From the passage on Veterans Affairs appeal decisions below, extract word for word the stretch from "2. DVA has embarked" through "Terrible Trilogy philosophy.".

BEGIN TEXT SEGMENT

Which brings us to appeal decisions released just this month. As most everyone who has had access to the news media these past couples of years knows, our friends at the Department of Veterans Affairs have caught Congressional-Hell because of what has been seen as unaccounted-for gross managerial misconduct on the part of certain senior executives at DVA. So loud has been the outcry that Congress created a law that allows the Secretary of DVA to fire SESers with relatively little due process and a truncated appeal to a single MSPB administrative judge. The goal was to make it easier for DVA to hold its senior leadership accountable by enforcing discipline based on perceived acts of misconduct, with exceedingly little oversight.

DVA has been trying to take advantage of this new law. It has disciplined several SESers within the past 18 months, the appeal results of three of which were released just last week (two demotions and a removal). And guess what: all three were reversed by the Board’s judges, and two of the three reversals (the analysis of the third has not yet been released) were based in large part on the disparate penalty philosophy of The Terrible Trilogy. Yes, charges of misconduct were sustained in both cases. However, even in spite of the proven misconduct, the judges applied The Trilogy, found other employees who in the opinion of the judges were similar-enough to the appellants to warrant the same discipline, and who DVA had chosen not to discipline because the Deciding Official at DVA saw the misconduct of the others to be significantly less harmful. When confronted with such disparity, the judges dutifully applied The Terrible Trilogy and reversed DVA’s demotions of the two individuals. Rubens v. DVA, PH-0707-16-0151-J-1 (2016) and Graves v. DVA, CH-0707-16-0180-J-1 (2016).

Focus on the essence of this situation for a moment:

  1. Congress wants it to be easier for DVA to discipline its senior leadership.
  2. DVA has embarked on an effort to comply with this Congressional mandate.
  3. However, DVA has been frustrated in doing so by MSPB’s Terrible Trilogy philosophy.

END TEXT SEGMENT
BEGIN DATA FOR REVIEW

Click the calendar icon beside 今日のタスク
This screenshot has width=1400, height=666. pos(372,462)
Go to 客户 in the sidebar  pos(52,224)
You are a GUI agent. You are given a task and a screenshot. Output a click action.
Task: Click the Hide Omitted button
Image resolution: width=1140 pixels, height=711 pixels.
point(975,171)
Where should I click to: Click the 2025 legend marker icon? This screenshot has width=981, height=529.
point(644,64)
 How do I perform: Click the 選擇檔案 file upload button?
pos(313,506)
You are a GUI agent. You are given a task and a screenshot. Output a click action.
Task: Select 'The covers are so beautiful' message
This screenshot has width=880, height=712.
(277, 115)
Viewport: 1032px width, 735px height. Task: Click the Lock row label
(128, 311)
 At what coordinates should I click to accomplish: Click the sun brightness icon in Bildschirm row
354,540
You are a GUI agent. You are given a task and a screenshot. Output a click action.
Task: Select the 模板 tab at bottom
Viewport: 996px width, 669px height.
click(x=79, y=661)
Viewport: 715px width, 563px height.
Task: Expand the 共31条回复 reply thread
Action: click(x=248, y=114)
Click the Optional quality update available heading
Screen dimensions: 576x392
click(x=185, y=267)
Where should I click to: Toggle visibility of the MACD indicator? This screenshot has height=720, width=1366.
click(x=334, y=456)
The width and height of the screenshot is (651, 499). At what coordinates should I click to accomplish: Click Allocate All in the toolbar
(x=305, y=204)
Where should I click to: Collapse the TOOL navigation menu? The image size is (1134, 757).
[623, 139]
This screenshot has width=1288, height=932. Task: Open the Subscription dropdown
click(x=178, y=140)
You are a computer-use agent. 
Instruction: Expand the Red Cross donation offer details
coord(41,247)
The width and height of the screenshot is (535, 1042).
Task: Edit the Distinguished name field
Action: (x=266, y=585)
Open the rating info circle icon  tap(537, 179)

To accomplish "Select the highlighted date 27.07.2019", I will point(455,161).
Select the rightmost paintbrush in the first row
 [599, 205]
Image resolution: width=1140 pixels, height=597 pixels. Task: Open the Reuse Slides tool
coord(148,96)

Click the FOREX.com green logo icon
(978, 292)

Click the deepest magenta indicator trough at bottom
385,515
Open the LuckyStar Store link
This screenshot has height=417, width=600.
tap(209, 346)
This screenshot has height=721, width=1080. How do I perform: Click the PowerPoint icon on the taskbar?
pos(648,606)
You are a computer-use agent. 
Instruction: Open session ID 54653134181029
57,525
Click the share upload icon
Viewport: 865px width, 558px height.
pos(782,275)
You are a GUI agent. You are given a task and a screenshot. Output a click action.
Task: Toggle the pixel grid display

END DATA FOR REVIEW

> **TASK ANSWER**
2. DVA has embarked on an effort to comply with this Congressional mandate.
  3. However, DVA has been frustrated in doing so by MSPB’s Terrible Trilogy philosophy.